Figure 3.

Chlamydia pecorum-Induced Nuclear Factor Kappa B (NFκB) Activation and Interleukin-6 Secretion are Detectable 24 hpi, Effects not Abolished by Penicillin-Induced Chlamydial Stress. HeLa cells were pre-exposed (A) or not (B,C) to 1 μg/mL cycloheximide (CHX) for 2 h, infected using centrifugation with C. pecorum (Cp) at a multiplicity of infection (MOI) of 1 and incubated until 24 h post infection (hpi) with or without exposure to 1 unit/mL penicillin G (PenG) in the incubation medium. (A) Representative IF micrographs show NFκB p65 (green) and C. pecorum LPS (red) at 1,000x magnification. White and yellow arrows indicate the nuclei of cells with and without NFκB nuclear translocation, respectively. White and yellow asterisks indicate chlamydial inclusions in cells with and without NFκB nuclear translocation, respectively.
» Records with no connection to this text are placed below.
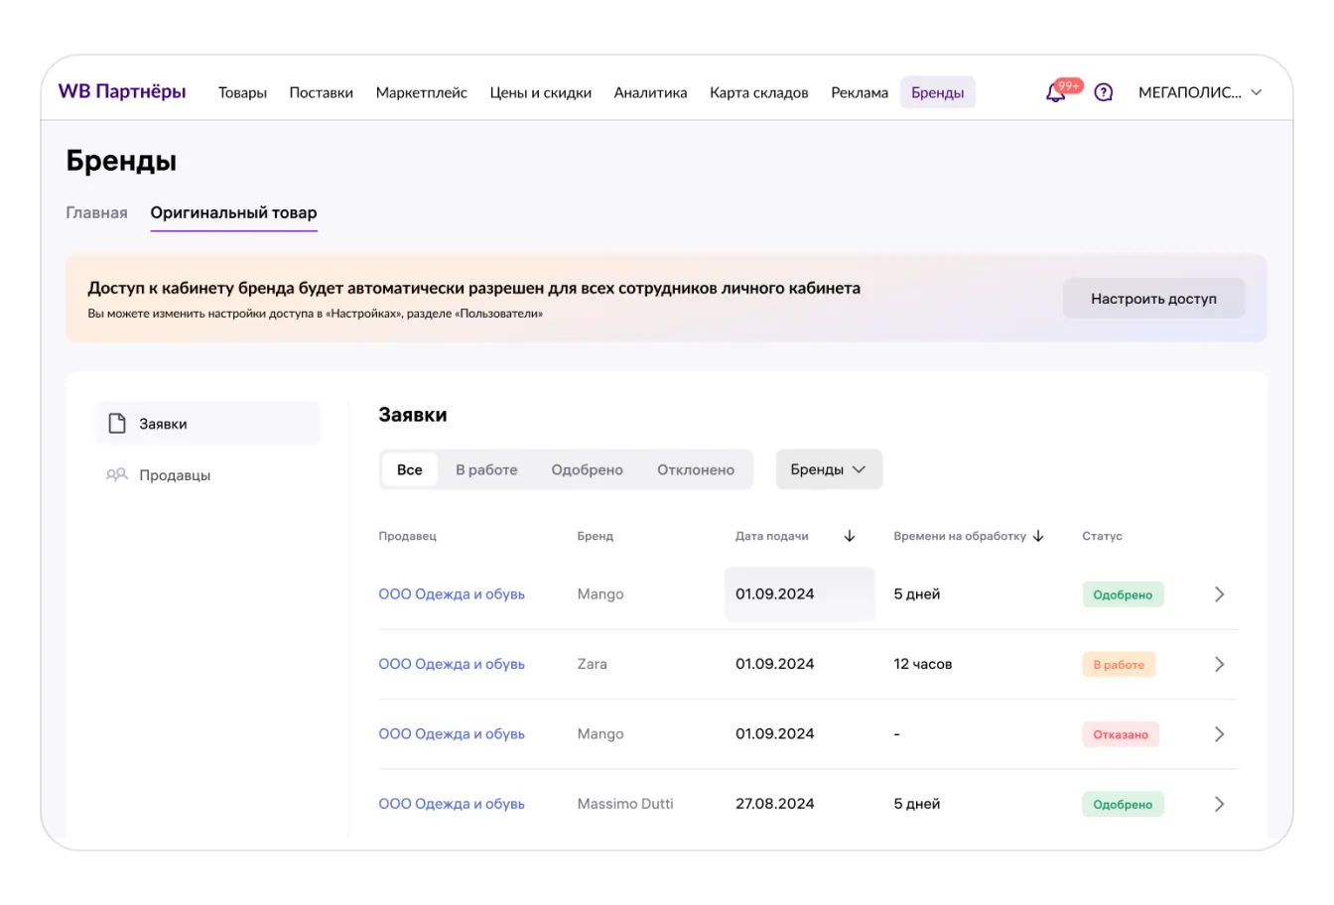Filter requests by Одобрено
This screenshot has width=1334, height=905.
[x=587, y=470]
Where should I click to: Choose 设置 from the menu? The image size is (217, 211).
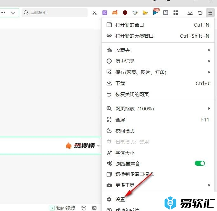tap(120, 199)
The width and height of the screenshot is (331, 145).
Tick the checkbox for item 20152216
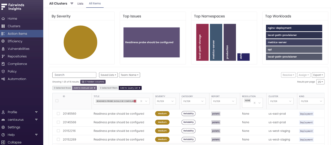coord(58,131)
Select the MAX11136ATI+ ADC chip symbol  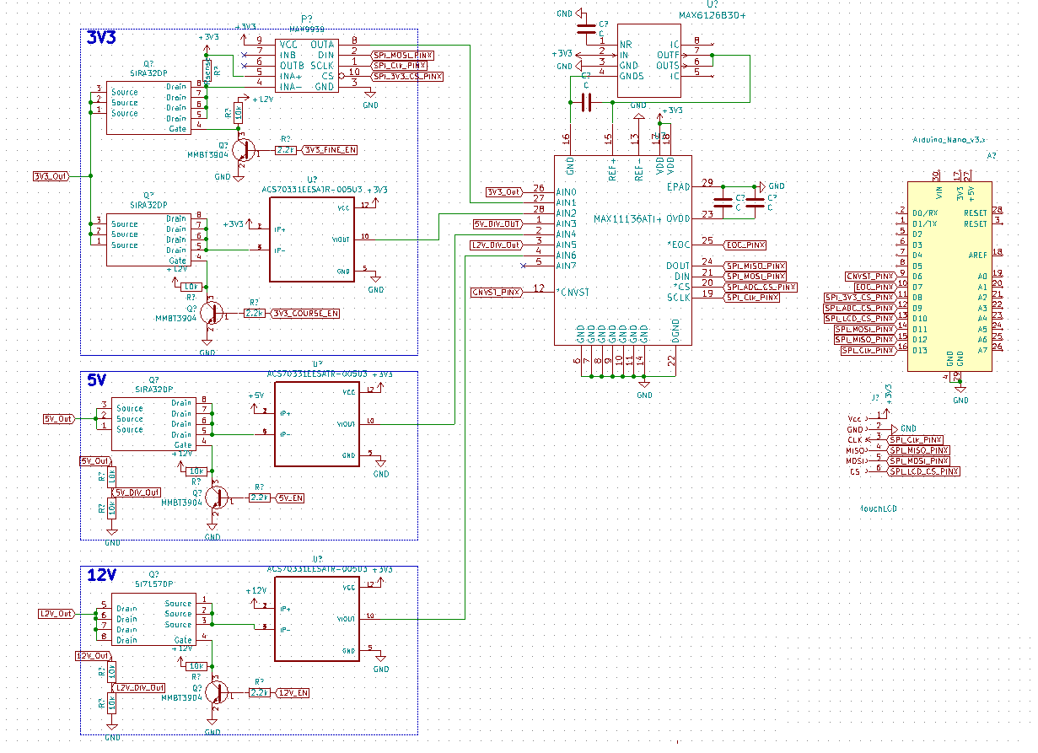tap(622, 250)
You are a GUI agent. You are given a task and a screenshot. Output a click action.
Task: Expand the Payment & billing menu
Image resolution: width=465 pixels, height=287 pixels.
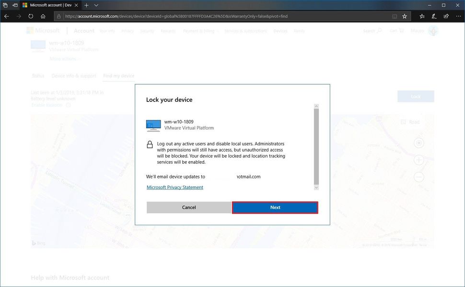coord(201,31)
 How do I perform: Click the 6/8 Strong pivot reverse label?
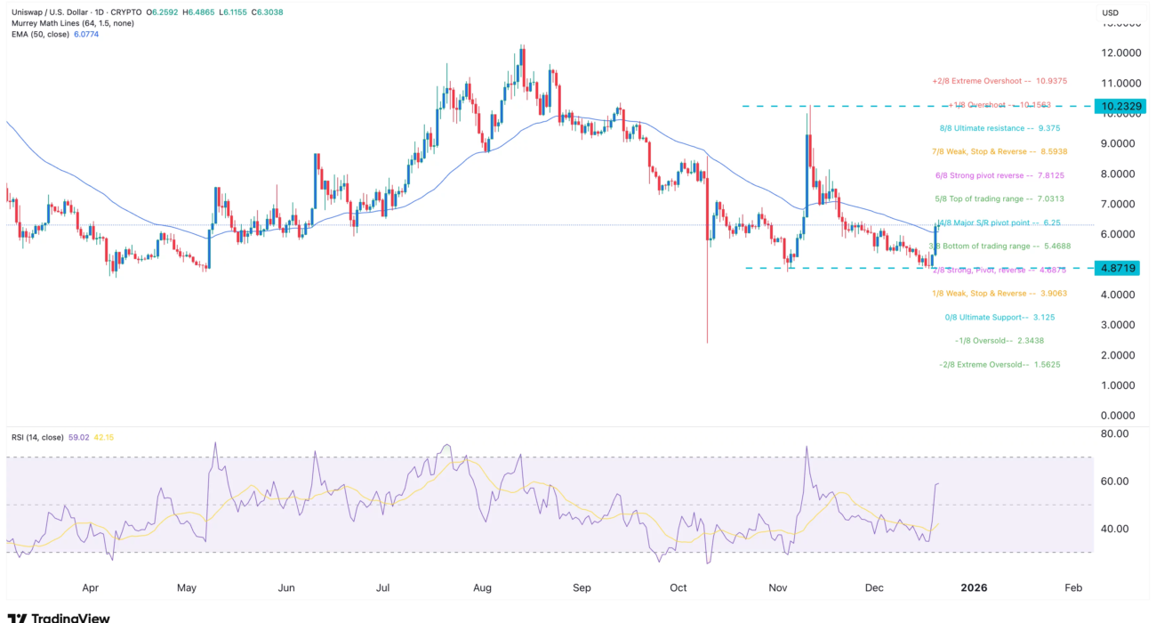coord(988,175)
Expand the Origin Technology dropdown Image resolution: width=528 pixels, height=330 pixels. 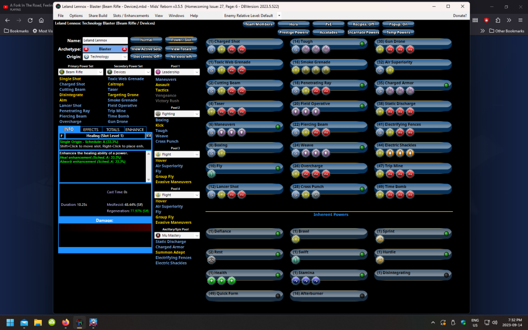point(105,56)
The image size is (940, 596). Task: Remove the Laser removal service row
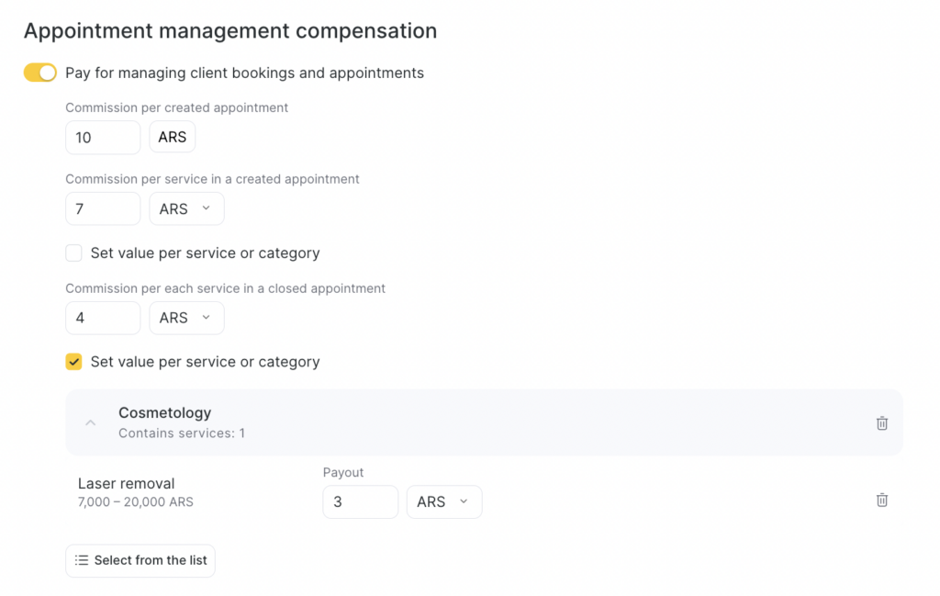tap(881, 500)
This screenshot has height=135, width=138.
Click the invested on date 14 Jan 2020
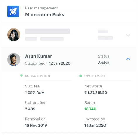95,125
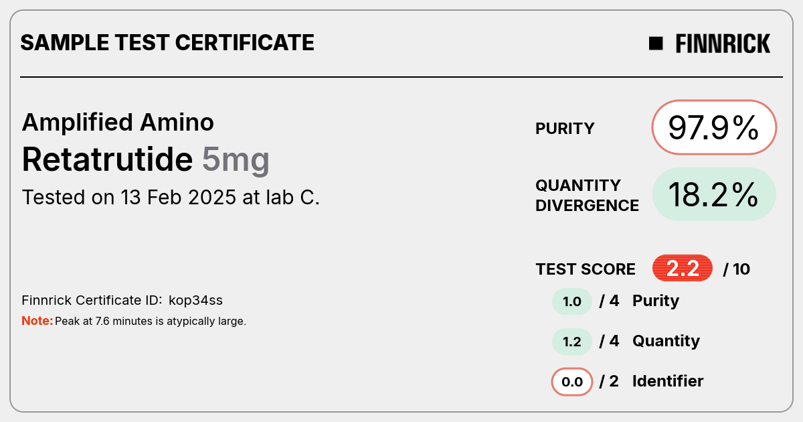Click the red 2.2 test score pill
The width and height of the screenshot is (803, 422).
pyautogui.click(x=683, y=269)
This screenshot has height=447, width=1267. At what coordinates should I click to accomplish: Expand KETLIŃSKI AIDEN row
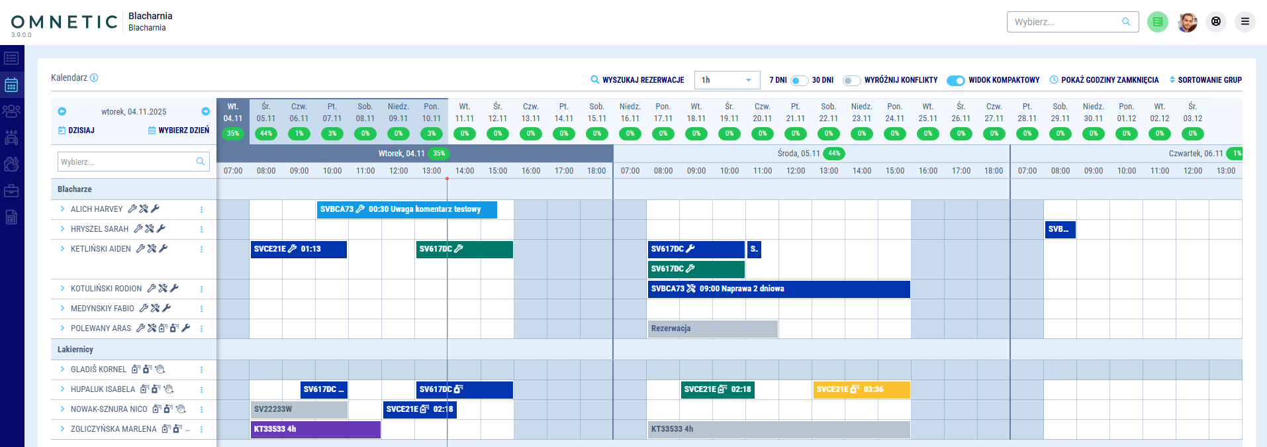(x=62, y=248)
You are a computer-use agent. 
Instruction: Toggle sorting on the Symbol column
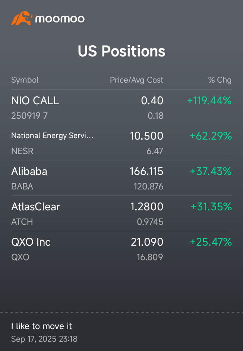coord(25,80)
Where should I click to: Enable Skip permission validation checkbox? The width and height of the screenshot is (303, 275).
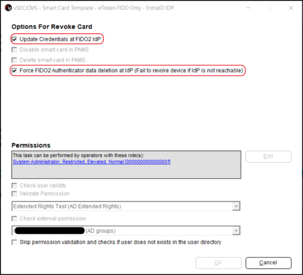[x=15, y=242]
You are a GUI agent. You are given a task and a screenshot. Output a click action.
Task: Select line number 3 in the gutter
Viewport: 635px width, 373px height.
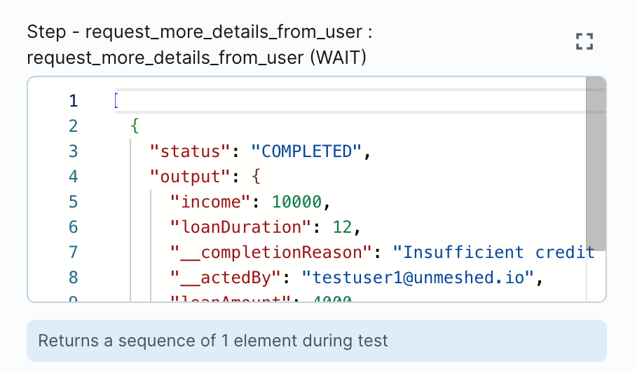[74, 151]
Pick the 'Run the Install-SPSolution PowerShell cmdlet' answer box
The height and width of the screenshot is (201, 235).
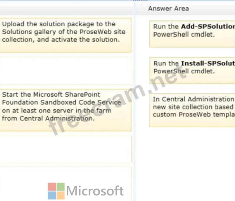(192, 70)
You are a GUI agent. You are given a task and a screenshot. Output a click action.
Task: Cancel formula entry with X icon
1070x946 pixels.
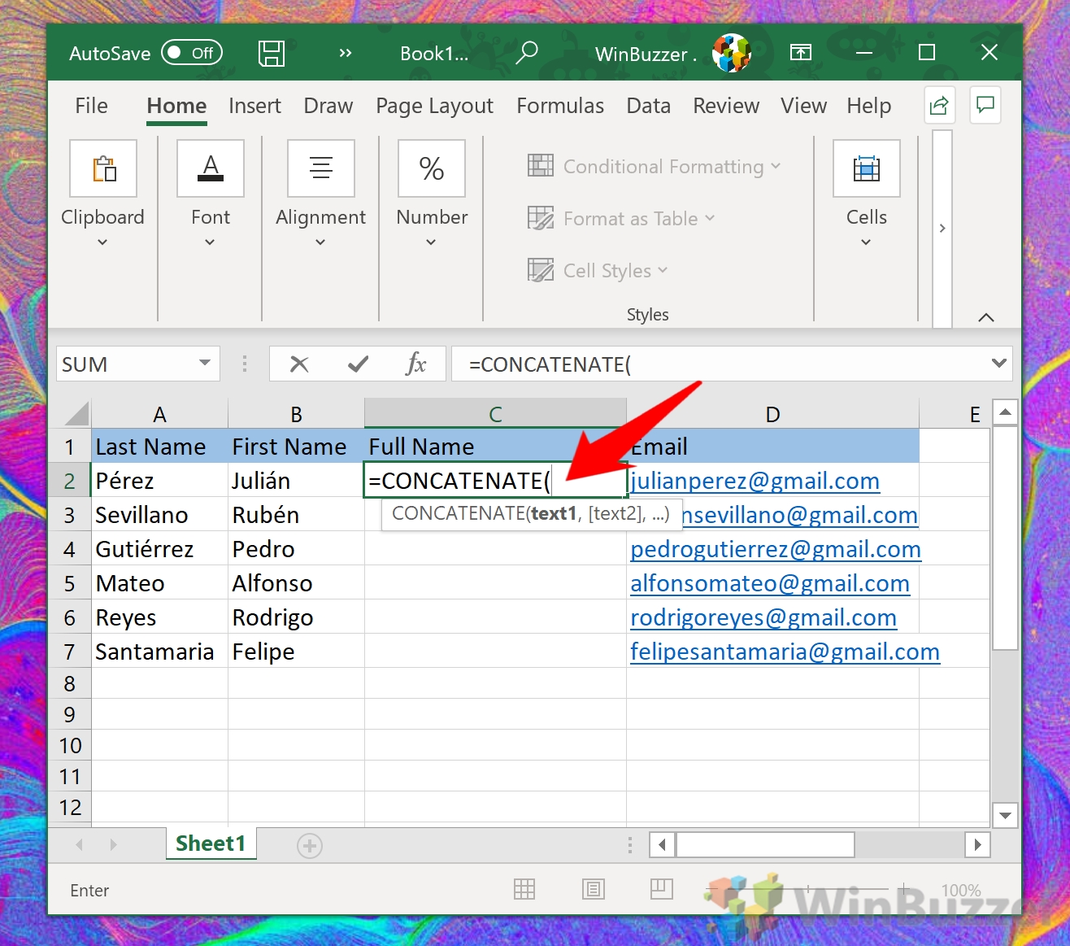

Scale bar = 10 μm. (B) NFκB activation, specifically of subunit p65, was assayed by an enzyme-linked immunosorbent assay (ELISA)-style assay of whole cell lysates and showed that C. pecorum significantly induced NFκB activation, regardless of PenG-induced chlamydial stress (n = 3, mean ± standard deviation, ^*p < 0.05). (C) Interleukin-6 (IL-6) secretion was assayed by ELISA evaluation of cell culture medium and showed that C. pecorum significantly induced IL-6 secretion, regardless of PenG-induced chlamydial stress (n = 3, mean ± standard deviation, ^*p < 0.05).